El gobierno se empeña en cerrar el caso
Unos días después, el 7 de octubre, el propio presidente Álvaro Uribe se pronunció sobre los hechos y tras calificar a los jóvenes de delincuentes “que no estaban recogiendo café en una finca”, intentó poner punto final a la polémica asegurando que según el dictamen de la fiscalía general, “ellos fueron dados de baja en combate”.
Con lo que no contaba Uribe era con que ese mismo día el fiscal general, Mario Iguarán, lo desmintiera, afirmando que su despacho no tenía evidencia de la forma en que habían caído los jóvenes.
Tanto interés del ejército y del presidente Uribe por cerrar el caso despertó las alarmas de numerosas ONG dedicadas a la defensa de los derechos humanos, así como de organizaciones juveniles que olfatearon un tenebroso escenario detrás de las versiones oficiales. Según versiones de prensa aparecidas en los últimos días, las muertes de los muchachos estarían asociadas a un tétrico negocio mediante el cual los reclutadores llevan a los jóvenes a zonas de guerra, los dotan de armas cortas y luego entregan al ejército las coordenadas geográficas de su ubicación para que las tropas ataquen el lugar y los exhiban como “trofeos de guerra”.
La macabra operación funciona, según las ONG, gracias a la política interna de las fuerzas militares, que premia con recompensas y otros beneficios a los soldados y oficiales que muestren resultados en sus operaciones. Las bajas de miembros de grupos irregulares son denominadas “positivos” y estos “son el rasero para medir la efectividad en las zonas de orden público”.
A la denuncia sobre las motivaciones de lucro que habría detrás de las muertes de jóvenes se suman las noticias de medios locales según las cuales por lo menos 20 miembros de la fuerza pública fueron condenados la semana pasada por “falsos positivos” en los que perdieron la vida 15 campesinos de diversas regiones del país, presentados inicialmente como integrantes de grupos irregulares.
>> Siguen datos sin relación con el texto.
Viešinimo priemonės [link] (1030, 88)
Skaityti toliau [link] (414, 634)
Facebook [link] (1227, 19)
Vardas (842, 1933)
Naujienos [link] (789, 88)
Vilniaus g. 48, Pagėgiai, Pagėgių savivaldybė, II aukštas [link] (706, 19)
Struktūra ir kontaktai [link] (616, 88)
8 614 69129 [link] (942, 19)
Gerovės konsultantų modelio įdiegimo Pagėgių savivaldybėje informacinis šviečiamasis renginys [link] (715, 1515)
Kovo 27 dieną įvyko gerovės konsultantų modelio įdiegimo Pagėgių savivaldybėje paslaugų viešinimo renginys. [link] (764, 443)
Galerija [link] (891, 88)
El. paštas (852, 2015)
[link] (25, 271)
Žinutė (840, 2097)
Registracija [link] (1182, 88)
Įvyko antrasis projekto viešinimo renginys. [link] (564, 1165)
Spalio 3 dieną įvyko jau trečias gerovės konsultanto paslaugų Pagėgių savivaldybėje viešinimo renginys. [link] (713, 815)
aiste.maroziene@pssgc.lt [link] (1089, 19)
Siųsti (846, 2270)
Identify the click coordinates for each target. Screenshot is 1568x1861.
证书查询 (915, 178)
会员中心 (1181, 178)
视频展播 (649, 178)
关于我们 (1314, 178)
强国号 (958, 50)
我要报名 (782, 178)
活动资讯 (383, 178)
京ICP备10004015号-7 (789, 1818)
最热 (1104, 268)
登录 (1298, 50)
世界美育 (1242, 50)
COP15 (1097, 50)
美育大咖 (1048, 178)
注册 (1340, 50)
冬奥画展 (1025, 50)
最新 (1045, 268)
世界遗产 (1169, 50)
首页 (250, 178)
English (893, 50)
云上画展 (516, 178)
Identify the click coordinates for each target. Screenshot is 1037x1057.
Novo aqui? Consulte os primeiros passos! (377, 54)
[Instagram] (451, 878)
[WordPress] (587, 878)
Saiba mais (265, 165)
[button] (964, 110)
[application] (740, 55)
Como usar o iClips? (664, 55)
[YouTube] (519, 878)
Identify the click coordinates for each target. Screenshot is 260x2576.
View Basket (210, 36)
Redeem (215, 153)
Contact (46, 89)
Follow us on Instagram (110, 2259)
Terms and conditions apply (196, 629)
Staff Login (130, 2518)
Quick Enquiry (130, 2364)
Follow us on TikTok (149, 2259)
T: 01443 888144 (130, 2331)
Mientras la fiscalía general sigue las investigaciones, en Soacha todavía reina la oscuridad. Muy pocos creen que se vaya a hacer justicia “mucho menos con las amenazas que nos han hecho llegar para que guardemos silencio. Yo le he dicho a mi mamá que sigamos buscando la verdad pero ella me responde que ya perdió un hijo y no quiere vernos muertos a los que quedamos”, dice el hermano de una de las víctimas, mi único testigo, no sin advertir, al terminar su frase, que no quiere ver su nombre publicado en la prensa.